__BLOCO DE TEXTO__.
# # # # # # #
ESPAÇO, PODER E TURISMO: NOVAS CONFIGURAÇÕES GEOGRÁFICAS

 

LUZIA NEIDE MENEZES T. CORIOLANO.

Universidade Estadual do Ceará

Faculdade da Grande Fortaleza

 

 

Compreender as relações de poder na produção do espaço turístico implica necessariamente compreender o espaço como algo socialmente produzido que expressa as contradições do modo de produção capitalista ou as contradições do espaço-mercadoria. Ele é a um só tempo o lugar das estratégias para o capital e das resistências do cotidiano para os habitantes.  O turismo é uma das mais novas modalidades do processo de acumulação, que vem produzindo novas configurações geográficas e materializando o espaço de forma contraditória, pela ação do Estado, das empresas, dos residentes, e dos turistas. Compreender essa dinâmica significa entender as relações produtivas do espaço e o exercício de poder do Estado, das classes empresariais e trabalhadoras em movimento e conflito. O turismo para se reproduzir segue a lógica do capital, quando poucos se apropriam dos espaços e dos recursos neles contidos apresentando-os como atrativos transformados em mercadorias.

O espaço geográfico não é suporte nem é reflexo da ação da sociedade, mas um produto social. “O espaço reproduz a totalidade social na medida em que essas transformações são determinadas por necessidades sociais, econômicas e políticas. O espaço reproduz-se, ele mesmo, no interior da totalidade, quando evolui em decorrência do modo de produção e de seus movimentos sucessivos e contraditórios” Santos (1979) A partir dessa compreensão, o espaço físico em si passa a ser considerado a partir de sua organização e o seu sentido são produtos sociais, são espacialidades, ou seja, espaços produzidos através das relações de forças e de poder que se estabelecem de forma contraditória, transformando a chamada primeira natureza em segunda natureza.
# # # # # # #
__MATERIAL FORNECIDO__.
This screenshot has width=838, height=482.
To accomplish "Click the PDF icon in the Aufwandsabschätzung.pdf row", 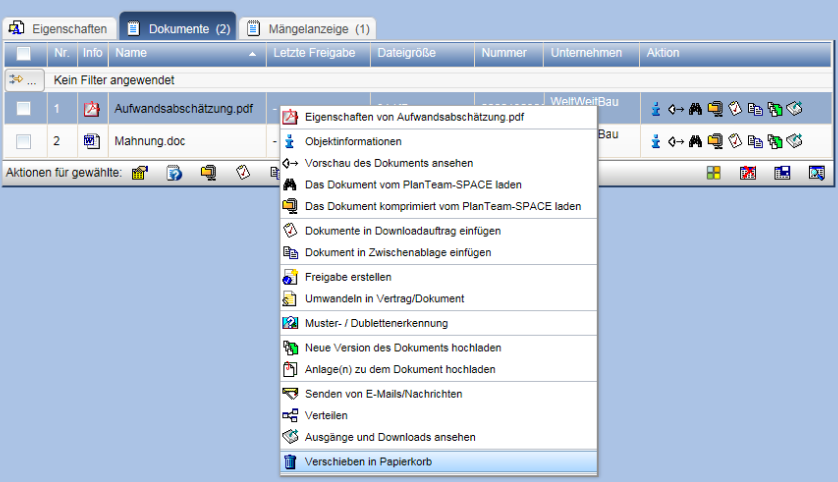I will click(92, 110).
# # # # # # #
__OBJETIVO DO EXERCÍCIO__. Resuma em duas frases o texto sobre espaço, poder e turismo.

__A RESPOSTA__. O espaço geográfico é um produto social, e não suporte nem reflexo da ação da sociedade; ele expressa as contradições do modo de produção capitalista e é, a um só tempo, lugar das estratégias do capital e das resistências do cotidiano dos habitantes. O turismo, uma das mais novas modalidades do processo de acumulação, produz novas configurações geográficas de forma contraditória, pela ação do Estado, das empresas, dos residentes e dos turistas, e segue a lógica do capital, na qual poucos se apropriam dos espaços e de seus recursos, apresentados como atrativos transformados em mercadorias.